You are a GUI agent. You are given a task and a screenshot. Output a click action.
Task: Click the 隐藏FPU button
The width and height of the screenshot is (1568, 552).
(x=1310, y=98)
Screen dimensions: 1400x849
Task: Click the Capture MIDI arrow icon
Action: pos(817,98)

==

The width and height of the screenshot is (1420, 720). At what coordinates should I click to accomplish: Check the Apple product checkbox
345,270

...

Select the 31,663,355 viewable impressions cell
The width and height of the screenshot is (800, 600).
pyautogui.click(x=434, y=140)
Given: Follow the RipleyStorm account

● **TASK**: Copy out the lines from the one containing "You are a GUI" to the one containing "Action: pos(817,98)", both included, character for character.

● **ANSWER TO THE TASK**:
You are a GUI agent. You are given a task and a screenshot. Output a click action.
Task: Click the 隐藏FPU button
The width and height of the screenshot is (1568, 552).
(x=1310, y=98)
Screen dimensions: 1400x849
Task: Click the Capture MIDI arrow icon
Action: pos(817,98)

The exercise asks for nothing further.